I would like to be able to get the status of a pool, or perhaps the number of active connections.

econnrefused should mean “connection is refused” which tells you that the MS SQL server isn’t there and listening on the host/port you are expecting.

What’s your exact Repo configuration? At the very least, check that you can connect with Microsoft’s tools on the host/port pair.

You are right.

My config for my simulated unreachable database server was using localhost as host. I changed the config to target a real database server which I turned off and here are the errors (which also repeat indefinitely in the console):

[error] Tds.Protocol (#PID<0.638.0>) failed to connect: ** (Tds.Error) tcp connect: timeout
[error] Tds.Protocol (#PID<0.630.0>) failed to connect: ** (Tds.Error) tcp connect: timeout
[error] Tds.Protocol (#PID<0.636.0>) failed to connect: ** (Tds.Error) tcp connect: timeout
[error] Tds.Protocol (#PID<0.632.0>) failed to connect: ** (Tds.Error) tcp connect: timeout
[error] Tds.Protocol (#PID<0.629.0>) failed to connect: ** (Tds.Error) tcp connect: timeout
[error] Tds.Protocol (#PID<0.631.0>) failed to connect: ** (Tds.Error) tcp connect: timeout
[error] Tds.Protocol (#PID<0.635.0>) failed to connect: ** (Tds.Error) tcp connect: timeout
[error] Tds.Protocol (#PID<0.633.0>) failed to connect: ** (Tds.Error) tcp connect: timeout
[error] Tds.Protocol (#PID<0.634.0>) failed to connect: ** (Tds.Error) tcp connect: timeout
[error] Tds.Protocol (#PID<0.637.0>) failed to connect: ** (Tds.Error) tcp connect: timeout

That’s slightly different but not much. It can mean that your database might be behind a firewall. Is it in your local network?

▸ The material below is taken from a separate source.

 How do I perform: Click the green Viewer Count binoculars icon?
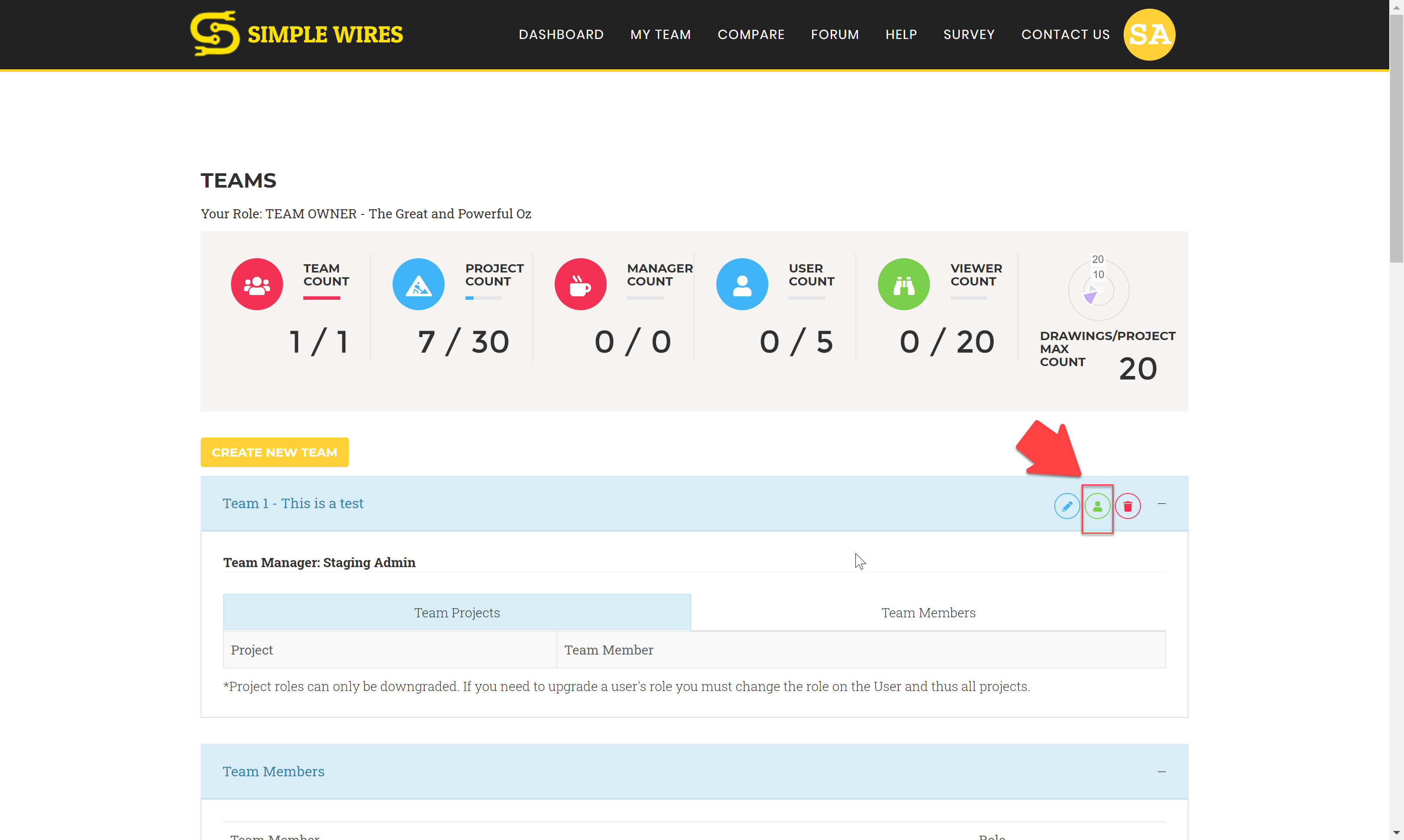(x=904, y=284)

Yes the “unreachable” database server is in the local network, behind a firewall. But it is unreachable on purpose. My goal is to write a test that simulate an unreachable database server.

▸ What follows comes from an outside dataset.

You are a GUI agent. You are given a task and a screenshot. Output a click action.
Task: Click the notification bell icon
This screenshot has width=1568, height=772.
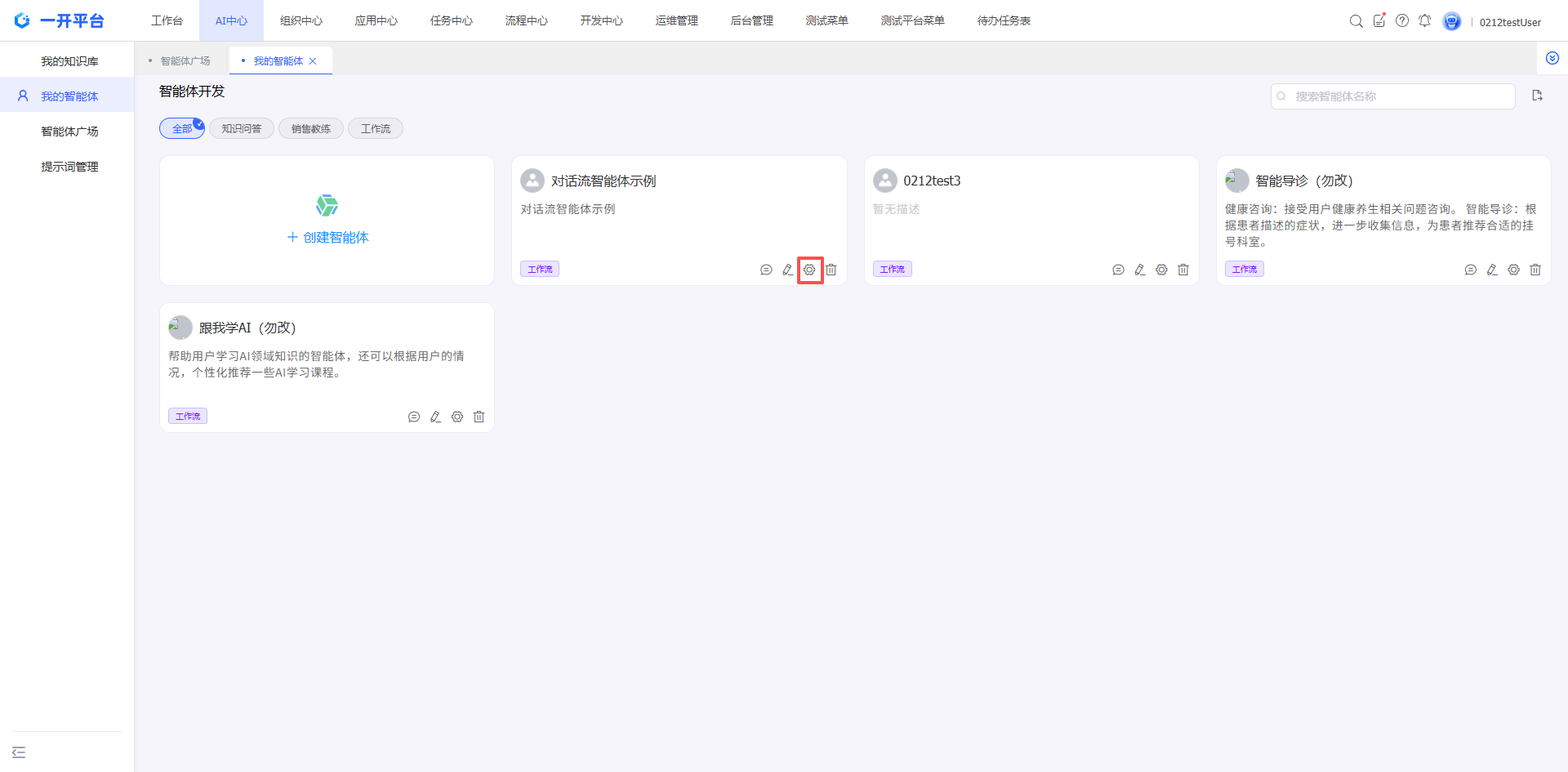1424,21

My test already works but it takes around 2657ms to return an answer. I would like a way to return an immediate response indicating that the database is not available when there are no connection in the pool, rather than trying anyway and waiting for it to timeout.

I’d think Ecto.Repo is not designed with this in mind but what is stopping you from giving it a much smaller timeout, say 50-100ms? That should be enough to have tests failing rather fast.

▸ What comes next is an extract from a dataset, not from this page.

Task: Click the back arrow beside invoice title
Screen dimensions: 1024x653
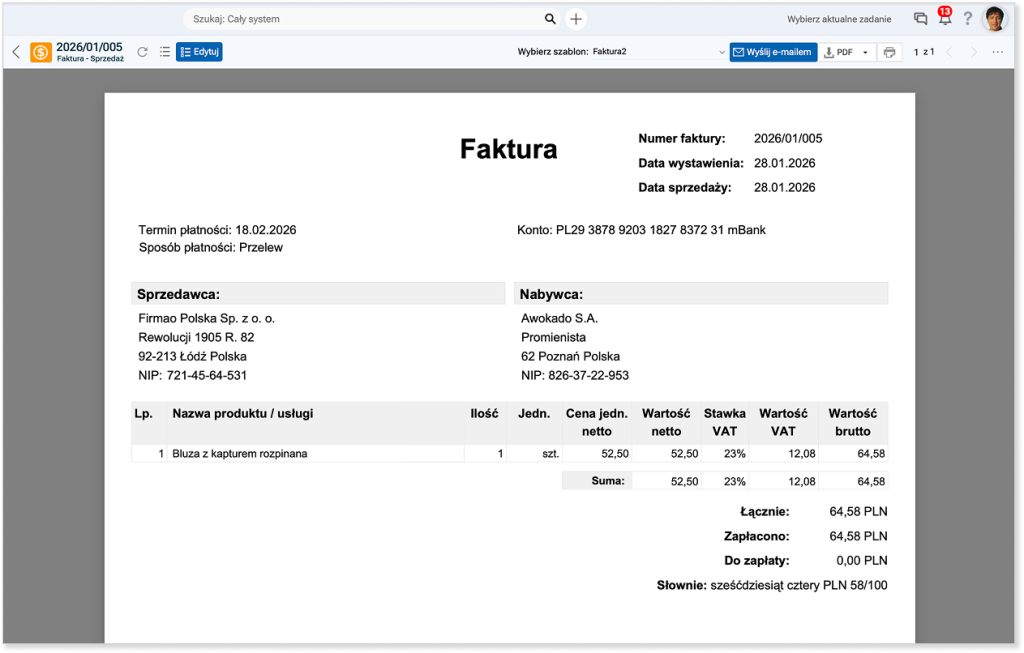Action: pos(16,52)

I seem to have misread your requirement for a “deliberately failing but you want it to fail fast” test. Apologies.

Configuration options docs:

Especially the latter docs are pretty good. You should be able to set up your Ecto.Repos in a way that serves your requirements.

2 Likes

Changing :queue_interval in DBConnection to 100ms (instead of the default 1000ms) seems to do the trick. Thank you!

However, I must admit that I do not fully understand the explanation about :queue_target and :queue_interval in the documentation.
I have 10 (failing) connections in my pool, queue_target: 50 and queue_interval: 100. I cannot come up with a theoretical time it would take for a request to be dropped from the queue.
Tests show results varying between 111ms and 202ms which is more acceptable than 2657ms in my use case.